Committee hearings have gathered testimony about the possibility, but banking representatives have opposed the measure.
Banking representatives are not the only ones who should be opposing this idea. Having the state be in control of an entity that would take money and “re-invest in businesses” is a recipe for cronyism. We already have an energy policy that is a recipe for cronyism that True North Reports has written about here:
The potential for cronyism here goes far beyond what we saw in the now infamous Solyndra scandal. That scandal involved guaranteed loans, while H.468 produces guaranteed customers. With that in mind it might be a good idea to inquire as to which energy interests are behind this bill. Again as John McClaughry pointed out in a previous commentary entitled “Unicorn Power for Vermont“, the effect of H.468 is to move more quickly in the direction of a VPIRG backed bill that Shumlin championed four years ago. VPIRG has a history of inserting itself into our energy debate as a champion of wind power as noted in a 2006 Barton Chronicle article:
The problem lies on VPIRG’s board of directors. Two members, Matt Rubin and David Rapaport, are the principals in East Haven Windfarm, the company that wants to put four demonstration wind towers on East Mountain and, ultimately, erect 50 windmills on the ridge lines of Essex County.
Mr. Rubin, president of East Haven Windfarm, is former chairman of the VPIRG board. Mr. Rapaport, Windfarm’s vice president, is VPIRG’s former executive director. Both stand to make money if the state approves their projects, and lose money – possibly a good deal of money – if it doesn’t.
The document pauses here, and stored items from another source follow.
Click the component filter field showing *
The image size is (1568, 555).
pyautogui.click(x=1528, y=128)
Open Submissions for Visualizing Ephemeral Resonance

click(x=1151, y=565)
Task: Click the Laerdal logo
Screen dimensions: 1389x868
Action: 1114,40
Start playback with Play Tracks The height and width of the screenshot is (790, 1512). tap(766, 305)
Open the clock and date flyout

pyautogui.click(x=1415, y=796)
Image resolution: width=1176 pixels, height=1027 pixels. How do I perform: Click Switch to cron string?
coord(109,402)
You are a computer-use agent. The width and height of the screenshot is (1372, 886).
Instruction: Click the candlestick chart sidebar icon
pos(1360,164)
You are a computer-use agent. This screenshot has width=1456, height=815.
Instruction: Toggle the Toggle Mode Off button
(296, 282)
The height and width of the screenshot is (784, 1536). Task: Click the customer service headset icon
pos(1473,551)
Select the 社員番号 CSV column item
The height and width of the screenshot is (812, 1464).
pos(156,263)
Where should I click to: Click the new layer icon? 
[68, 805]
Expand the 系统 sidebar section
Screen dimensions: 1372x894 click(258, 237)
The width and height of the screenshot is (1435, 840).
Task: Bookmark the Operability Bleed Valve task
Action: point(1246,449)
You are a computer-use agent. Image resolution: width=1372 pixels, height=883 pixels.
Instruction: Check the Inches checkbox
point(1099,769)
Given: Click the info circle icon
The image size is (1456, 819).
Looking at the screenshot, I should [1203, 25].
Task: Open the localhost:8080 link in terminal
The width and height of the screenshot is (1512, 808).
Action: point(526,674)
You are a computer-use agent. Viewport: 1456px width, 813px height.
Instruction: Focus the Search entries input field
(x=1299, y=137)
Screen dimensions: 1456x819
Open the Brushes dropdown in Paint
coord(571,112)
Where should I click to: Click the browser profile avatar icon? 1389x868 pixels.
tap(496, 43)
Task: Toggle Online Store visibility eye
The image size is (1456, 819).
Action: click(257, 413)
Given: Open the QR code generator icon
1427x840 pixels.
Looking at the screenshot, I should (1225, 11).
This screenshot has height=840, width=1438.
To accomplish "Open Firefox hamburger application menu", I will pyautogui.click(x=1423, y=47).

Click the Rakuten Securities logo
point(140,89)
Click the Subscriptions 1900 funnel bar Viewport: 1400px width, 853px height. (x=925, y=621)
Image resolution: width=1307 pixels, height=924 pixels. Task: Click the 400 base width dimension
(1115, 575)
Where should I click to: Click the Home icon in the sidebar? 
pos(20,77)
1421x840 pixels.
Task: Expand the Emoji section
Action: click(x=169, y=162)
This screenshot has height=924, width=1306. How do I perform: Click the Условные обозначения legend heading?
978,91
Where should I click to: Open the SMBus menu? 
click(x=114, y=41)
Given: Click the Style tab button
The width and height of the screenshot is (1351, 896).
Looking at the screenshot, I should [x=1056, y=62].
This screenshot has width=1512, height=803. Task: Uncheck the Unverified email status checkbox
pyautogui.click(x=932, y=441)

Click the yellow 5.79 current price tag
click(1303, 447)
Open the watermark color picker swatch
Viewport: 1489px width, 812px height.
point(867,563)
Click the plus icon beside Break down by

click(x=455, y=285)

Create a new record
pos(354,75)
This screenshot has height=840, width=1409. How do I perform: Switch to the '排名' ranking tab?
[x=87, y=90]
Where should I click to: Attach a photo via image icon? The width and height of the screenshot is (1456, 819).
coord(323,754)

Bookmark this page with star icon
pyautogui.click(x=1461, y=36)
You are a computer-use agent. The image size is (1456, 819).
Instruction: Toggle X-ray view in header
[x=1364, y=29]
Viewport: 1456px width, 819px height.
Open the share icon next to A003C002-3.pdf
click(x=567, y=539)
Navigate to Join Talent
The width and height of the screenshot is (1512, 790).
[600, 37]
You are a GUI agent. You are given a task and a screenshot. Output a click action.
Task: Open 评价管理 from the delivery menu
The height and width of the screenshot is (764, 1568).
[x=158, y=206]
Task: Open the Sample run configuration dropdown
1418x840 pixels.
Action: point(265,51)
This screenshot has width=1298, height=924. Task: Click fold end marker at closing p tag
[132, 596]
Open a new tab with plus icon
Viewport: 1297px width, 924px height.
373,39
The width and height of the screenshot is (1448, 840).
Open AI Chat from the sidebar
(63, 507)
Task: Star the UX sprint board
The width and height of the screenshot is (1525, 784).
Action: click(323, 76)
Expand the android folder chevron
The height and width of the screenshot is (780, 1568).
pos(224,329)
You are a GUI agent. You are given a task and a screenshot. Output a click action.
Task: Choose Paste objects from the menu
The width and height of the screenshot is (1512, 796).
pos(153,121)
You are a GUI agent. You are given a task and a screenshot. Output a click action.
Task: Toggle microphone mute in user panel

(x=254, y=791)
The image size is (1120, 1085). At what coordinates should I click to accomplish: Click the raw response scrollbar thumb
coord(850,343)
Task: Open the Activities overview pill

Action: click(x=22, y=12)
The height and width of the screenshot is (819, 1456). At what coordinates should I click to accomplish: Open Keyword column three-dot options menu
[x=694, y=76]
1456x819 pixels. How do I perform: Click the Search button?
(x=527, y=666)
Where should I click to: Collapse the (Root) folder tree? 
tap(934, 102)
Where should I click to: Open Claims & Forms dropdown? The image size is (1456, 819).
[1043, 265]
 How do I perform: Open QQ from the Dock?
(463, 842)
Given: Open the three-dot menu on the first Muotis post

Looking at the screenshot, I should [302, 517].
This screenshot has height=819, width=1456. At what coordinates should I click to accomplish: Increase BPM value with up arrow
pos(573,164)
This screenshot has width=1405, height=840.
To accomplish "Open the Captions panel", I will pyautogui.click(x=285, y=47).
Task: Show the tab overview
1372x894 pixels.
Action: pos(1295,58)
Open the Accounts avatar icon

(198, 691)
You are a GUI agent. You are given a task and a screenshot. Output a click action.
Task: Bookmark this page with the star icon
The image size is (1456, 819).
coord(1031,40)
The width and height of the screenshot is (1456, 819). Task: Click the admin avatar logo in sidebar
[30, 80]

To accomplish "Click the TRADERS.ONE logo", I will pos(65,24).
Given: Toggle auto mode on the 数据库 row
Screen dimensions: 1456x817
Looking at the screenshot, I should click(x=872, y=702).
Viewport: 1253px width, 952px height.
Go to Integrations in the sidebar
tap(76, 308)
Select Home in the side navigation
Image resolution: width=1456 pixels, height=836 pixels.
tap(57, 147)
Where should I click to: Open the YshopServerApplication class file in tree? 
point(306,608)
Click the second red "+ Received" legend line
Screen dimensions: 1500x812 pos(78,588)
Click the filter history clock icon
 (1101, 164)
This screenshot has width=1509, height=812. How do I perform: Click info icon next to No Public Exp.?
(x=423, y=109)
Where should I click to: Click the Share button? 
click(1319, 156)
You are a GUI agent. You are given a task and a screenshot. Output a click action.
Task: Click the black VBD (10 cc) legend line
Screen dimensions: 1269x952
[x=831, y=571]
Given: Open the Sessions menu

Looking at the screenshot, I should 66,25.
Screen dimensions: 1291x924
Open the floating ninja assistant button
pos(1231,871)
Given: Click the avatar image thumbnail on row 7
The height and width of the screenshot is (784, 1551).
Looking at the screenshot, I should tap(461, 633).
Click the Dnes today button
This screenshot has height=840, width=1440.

So it’s not about the public interest, after all. VPIRG faces a good old-fashioned conflict of interest, just the sort of thing it was organized to protect us from.
As pointed out in that article, in dictating energy purchases, H.468 guarantees customers for favored companies who are “SPEED” approved facilitators. In contrast, the Solyndra scandal involved guaranteed loans. With a state bank, politicians can cover that base as well for politically connected supporters.